Frank Twisleton arrived back in May 1901 and published a book about his experiences, With the New Zealanders at the Front. Dedicated to Thomas, Twisleton wrote about campaigns at Cape Colony, Orange Free State, Johannesburg and Diamond Hill from a soldier's perspective. He did not hold back at what he considered the incompetence of British officers and the harsh treatment of soldiers.
After moving to a farm near Gisborne, Twisleton set up "C" squadron of the Legion of Frontiersmen, an imperialist group which thrived in parts of the British Empire and filled its ranks with Boer War veterans through an appeal to patriotism and vigilance.
Legion members camped and trained on Twisleton's property while the returned soldier lobbied for official recognition for his corps and to lift the age limit on servicemen from 35 to 40.
Officials let the legion form rifle clubs and in September 1914, a few weeks after the outbreak of World War I, Minister of Defence James Allen told Twisleton in a letter: "The age for first reinforcements has been raised to 40 years."
A month later Twisleton, at 41, volunteered with several Poverty Bay Frontiersmen. Commissioned as lieutenant, he was posted to the Otago Mounted Rifles Regiment and landed at Gallipoli on 20 May 1915.
Letters he wrote from the peninsula described the discomfort of trench warfare. It was a "very funny sort of life one leads, we burrow like rabbits and live more or less underground and do most of our work at night".
After the bloody assault on Hill 60 in August, he wrote that the immense noise of battle felt like he "was being driven into the ground by being hit on the head".
Wounded in the exchanges, Twisleton used a pocket-knife during a pause in the attacks to dig shrapnel out of his leg. In a vivid passage of his second account of war, he described fighting from a position where the stench was ghastly because it was partly built from the bodies of Turkish soldiers. He wrote: "I felt as though I could scrape the smell of dead men out of my mouth and throat and stomach in chunks."
He cheated death on one occasion when a rifle bullet hit a revolver he carried in a holster by his groin.
Ill with severe dysentery, Twisleton was taken off Gallipoli. His courage and leadership during the campaign saw him awarded the Military Cross and a mention in dispatches.

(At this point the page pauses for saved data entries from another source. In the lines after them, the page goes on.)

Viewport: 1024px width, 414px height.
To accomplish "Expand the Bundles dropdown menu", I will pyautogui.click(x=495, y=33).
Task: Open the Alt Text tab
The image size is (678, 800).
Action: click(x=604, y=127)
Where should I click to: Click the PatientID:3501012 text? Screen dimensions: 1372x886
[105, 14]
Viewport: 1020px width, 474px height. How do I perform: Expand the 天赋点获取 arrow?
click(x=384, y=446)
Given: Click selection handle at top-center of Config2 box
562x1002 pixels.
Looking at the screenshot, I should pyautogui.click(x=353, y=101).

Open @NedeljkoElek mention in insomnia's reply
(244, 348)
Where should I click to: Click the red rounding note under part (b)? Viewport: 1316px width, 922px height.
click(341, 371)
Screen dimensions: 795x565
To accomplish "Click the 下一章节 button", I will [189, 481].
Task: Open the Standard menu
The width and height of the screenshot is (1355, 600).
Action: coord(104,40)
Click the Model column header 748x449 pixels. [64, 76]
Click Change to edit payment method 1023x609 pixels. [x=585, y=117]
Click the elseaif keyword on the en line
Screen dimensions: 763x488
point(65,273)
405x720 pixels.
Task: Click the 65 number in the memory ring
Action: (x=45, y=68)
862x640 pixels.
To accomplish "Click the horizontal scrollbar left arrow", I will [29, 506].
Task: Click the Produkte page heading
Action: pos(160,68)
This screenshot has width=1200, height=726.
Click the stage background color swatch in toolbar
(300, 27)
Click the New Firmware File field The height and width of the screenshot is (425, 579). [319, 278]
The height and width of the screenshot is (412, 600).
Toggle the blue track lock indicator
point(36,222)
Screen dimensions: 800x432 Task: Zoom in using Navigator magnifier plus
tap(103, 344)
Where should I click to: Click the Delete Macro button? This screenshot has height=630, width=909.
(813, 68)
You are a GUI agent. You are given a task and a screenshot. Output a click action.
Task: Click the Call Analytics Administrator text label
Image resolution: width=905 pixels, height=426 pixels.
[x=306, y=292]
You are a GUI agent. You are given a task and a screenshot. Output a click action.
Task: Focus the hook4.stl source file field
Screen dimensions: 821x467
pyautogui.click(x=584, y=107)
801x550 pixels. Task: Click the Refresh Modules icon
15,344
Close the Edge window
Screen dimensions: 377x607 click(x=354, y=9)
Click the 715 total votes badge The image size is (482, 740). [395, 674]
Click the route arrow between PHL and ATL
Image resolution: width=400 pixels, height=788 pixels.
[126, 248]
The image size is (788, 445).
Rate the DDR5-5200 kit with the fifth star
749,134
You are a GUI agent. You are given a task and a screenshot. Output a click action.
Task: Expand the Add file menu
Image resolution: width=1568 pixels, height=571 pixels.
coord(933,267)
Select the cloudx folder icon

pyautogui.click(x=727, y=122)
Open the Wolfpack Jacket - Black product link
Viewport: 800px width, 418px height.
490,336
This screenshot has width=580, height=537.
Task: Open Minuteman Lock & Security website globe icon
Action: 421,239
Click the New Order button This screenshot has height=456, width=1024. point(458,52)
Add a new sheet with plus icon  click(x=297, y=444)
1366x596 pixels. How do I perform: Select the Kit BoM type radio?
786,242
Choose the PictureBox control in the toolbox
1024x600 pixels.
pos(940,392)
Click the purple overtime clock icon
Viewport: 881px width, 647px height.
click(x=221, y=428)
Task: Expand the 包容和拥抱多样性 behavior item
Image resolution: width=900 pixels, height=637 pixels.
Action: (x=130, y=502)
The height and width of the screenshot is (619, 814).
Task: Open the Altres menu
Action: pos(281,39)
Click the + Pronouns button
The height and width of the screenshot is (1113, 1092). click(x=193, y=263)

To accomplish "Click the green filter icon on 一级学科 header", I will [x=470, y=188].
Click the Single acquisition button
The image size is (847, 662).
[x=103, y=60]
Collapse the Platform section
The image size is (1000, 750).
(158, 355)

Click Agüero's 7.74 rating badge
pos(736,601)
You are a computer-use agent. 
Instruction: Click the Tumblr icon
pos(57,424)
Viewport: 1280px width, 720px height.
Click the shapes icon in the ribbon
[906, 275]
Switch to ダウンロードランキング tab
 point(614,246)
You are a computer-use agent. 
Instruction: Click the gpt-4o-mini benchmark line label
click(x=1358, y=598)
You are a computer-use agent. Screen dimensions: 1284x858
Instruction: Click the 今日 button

In early 1916, he shifted to the Pioneer Battalion and served for 18 months in the Somme and Messines operations, dangerous work close to the frontline.
His wife, Emily, and their two daughters, Mary and Nancy, were staying in southeast England at the time and the dedicated soldier was able to see them during leave.
Dogged by indifferent health, Twisleton made one more move, this time to Palestine. Back on horseback, Twisleton, by now a major and handed his own squadron, led his men into action at Ayun Kara, a village in Turkish-ruled Palestine.
Shot in the abdomen, Twisleton was taken to a treatment station but died from his wounds.
Colonel Guy Powles, who wrote an account of the New Zealanders in the Sinai and Palestine, described the soldier as a man of "fearless courage" and a splendid horseman, who "proved to be of that stuff of which the pioneers of the British Empire are made. Simple and direct in speech, his shrewd judgment and strong practical common sense proved at all times a tower of strength to his companions".
Twisleton died on November 15, 1917. His headstone can be found at Ramleh Cemetery near Tel Aviv in Israel.